══ DOCUMENTO
Por el padre Ángel David Martín Rubio
I. «El 13 de mayo de 610, el Papa Bonifacio IV dedicó el templo pagano del Panteón de Roma, trasladó a él muchas reliquias y quiso se llamase en lo sucesivo “Sancta Maria ad Martyres”. El aniversario de esta dedicación continuó festejándose con la intención de honrar en él a todos los mártires en general. Gregorio III consagraría en el siglo siguiente un oratorio “al Salvador, a su santa Madre, a todos los apóstoles, mártires, confesores y demás justos fenecidos en el mundo”. En 835 Gregorio IV, deseando que la fiesta romana del 13 de mayo se extendiese a toda la Iglesia, pidió al emperador Ludovico Pío que promulgase un edicto con ese fin y la fijase en el día primero de noviembre» [1].
La liturgia de la Iglesia nos invita a compartir el gozo celestial de los santos, a participar en algún modo de su alegría: «Gocémonos todos en el Señor, celebrando esta fiesta en honor de todos los santos, de cuya solemnidad se alegran los ángeles y aclaman al Hijo de Dios» (Introito).
════
══ DATOS PROPORCIONADOS
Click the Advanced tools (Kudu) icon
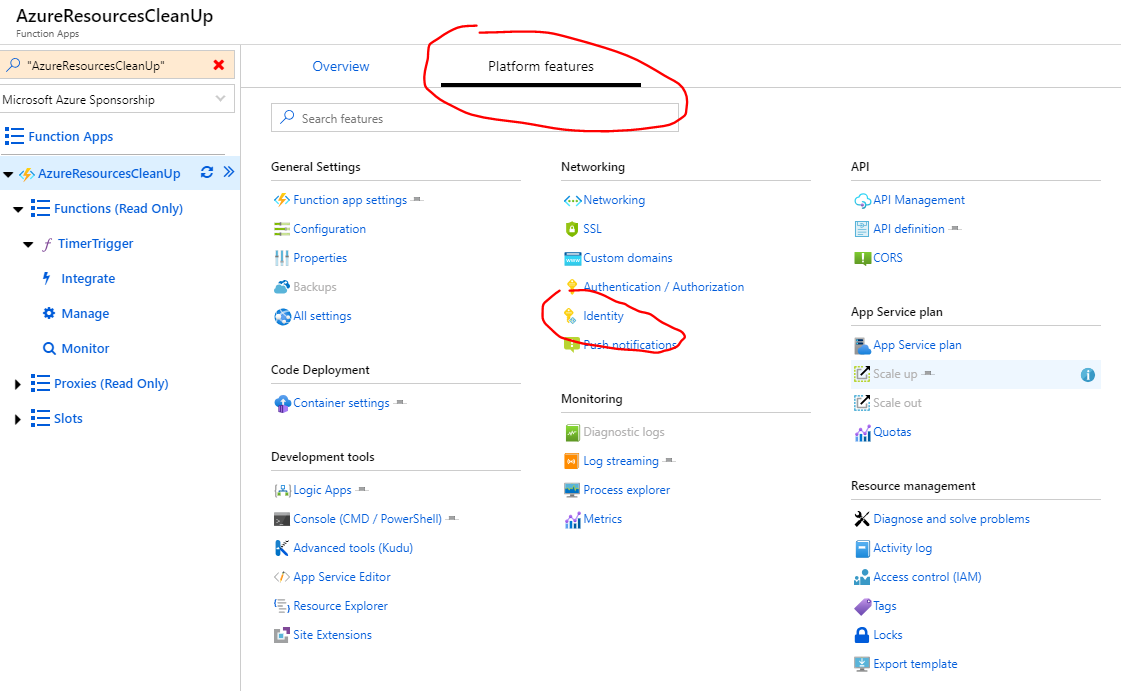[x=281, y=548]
════
══ DATOS PROPORCIONADOS
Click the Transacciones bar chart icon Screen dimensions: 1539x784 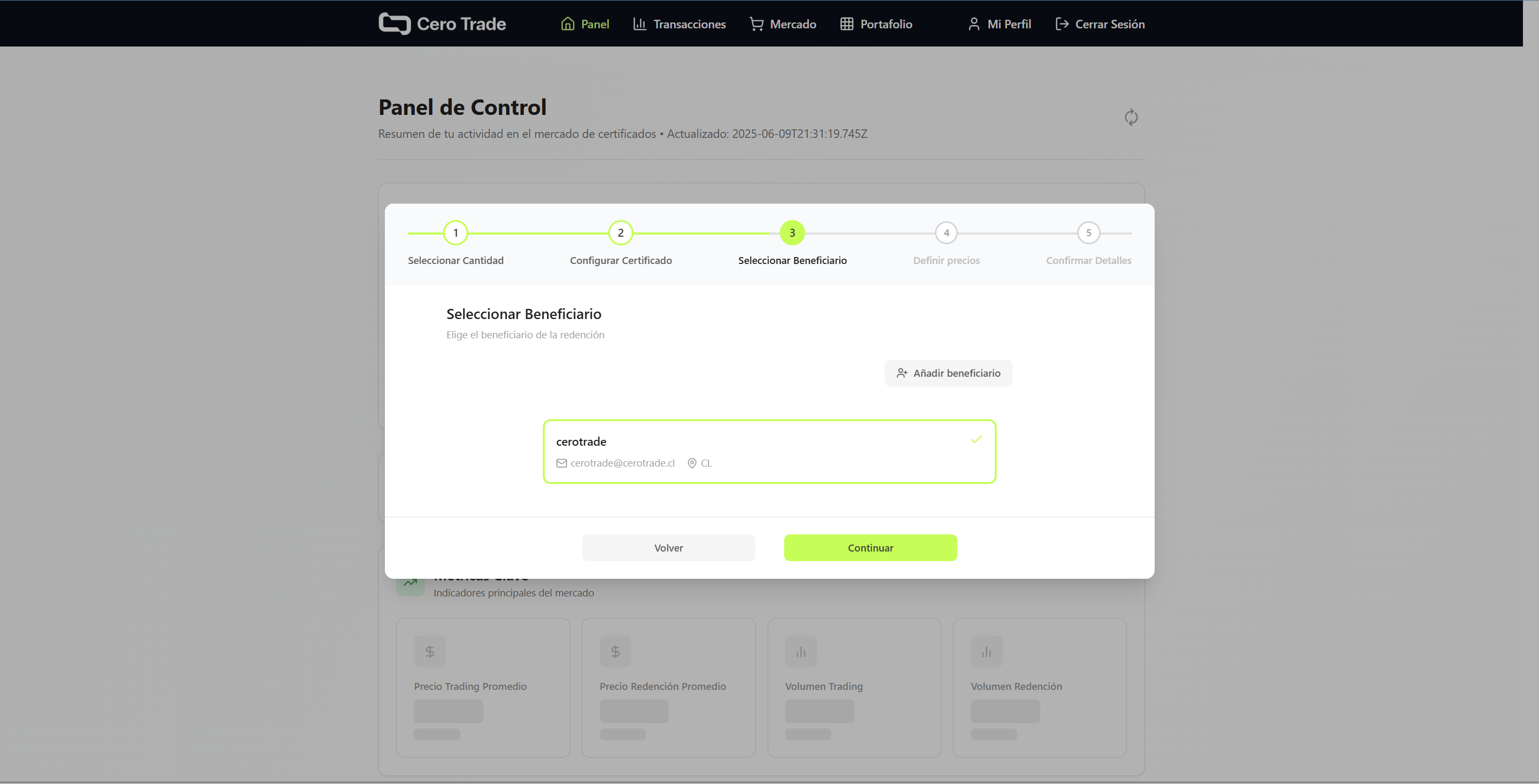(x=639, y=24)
════
* EJERCICIO 1:
Según el documento sobre la fiesta de Todos los Santos, ¿qué nombre quiso el Papa Bonifacio IV que llevara en adelante el Panteón de Roma?
* EJERCICIO 2:
Enumera todos aquellos a quienes, según el documento sobre la fiesta de Todos los Santos, Gregorio III consagró un oratorio.
* EJERCICIO 3:
Prolonga el documento sobre la fiesta de Todos los Santos a partir de su última oración.
Los datos no hacen falta para resolver ninguna de las tareas.

* RESULTADO 1:
«Sancta Maria ad Martyres».

* RESULTADO 2:
- El Salvador
- Su santa Madre
- Todos los apóstoles
- Los mártires
- Los confesores
- Los demás justos fenecidos en el mundo

* RESULTADO 3:
Entre los santos que conmemoramos hoy se encuentran no solamente los reconocidos de forma oficial (canonizados o beatificados), sino también aquellas personas que, a lo largo de todas las épocas y lugares, han cumplido con fidelidad y amor la voluntad divina. Lucharon por conquistar la perfección y gozan actualmente en el Cielo de la visión de Dios. Una verdadera «muchedumbre inmensa» de la que no conocemos en la mayoría de los casos ni su identidad, ni su nombre, pero a quienes vemos con los ojos de la fe. Como escuchamos en la lectura de la Misa (Ap 7, 2-12): «vi una muchedumbre inmensa, que nadie podría contar, de todas las naciones, razas, pueblos y lenguas, de pie delante del trono y delante del Cordero, vestidos con vestiduras blancas y con palmas en sus manos» (v. 7). Las cifras 12.000 y 144.000 pueden ser simbólicas, para significar una gran muchedumbre, pero en todo caso se habla de unos escogidos de un recuento «que tiene que hacer constar en el libro de la vida el resultado de las obras ordenadas a la salvación»[2].
II. ¿Por qué la Iglesia estableció esta Fiesta en la que honra de manera particular en una misma solemnidad a todos los santos que están en el Cielo?[3]
II.a) Para agradecer a Dios todas las gracias que concedió a estos bienaventurados para santificarles mientras estaban en la tierra y la gloria con que les recompensó en el Cielo.
II.b) Para honrar en este día también a los santos de los que no se hace fiesta particular durante el año.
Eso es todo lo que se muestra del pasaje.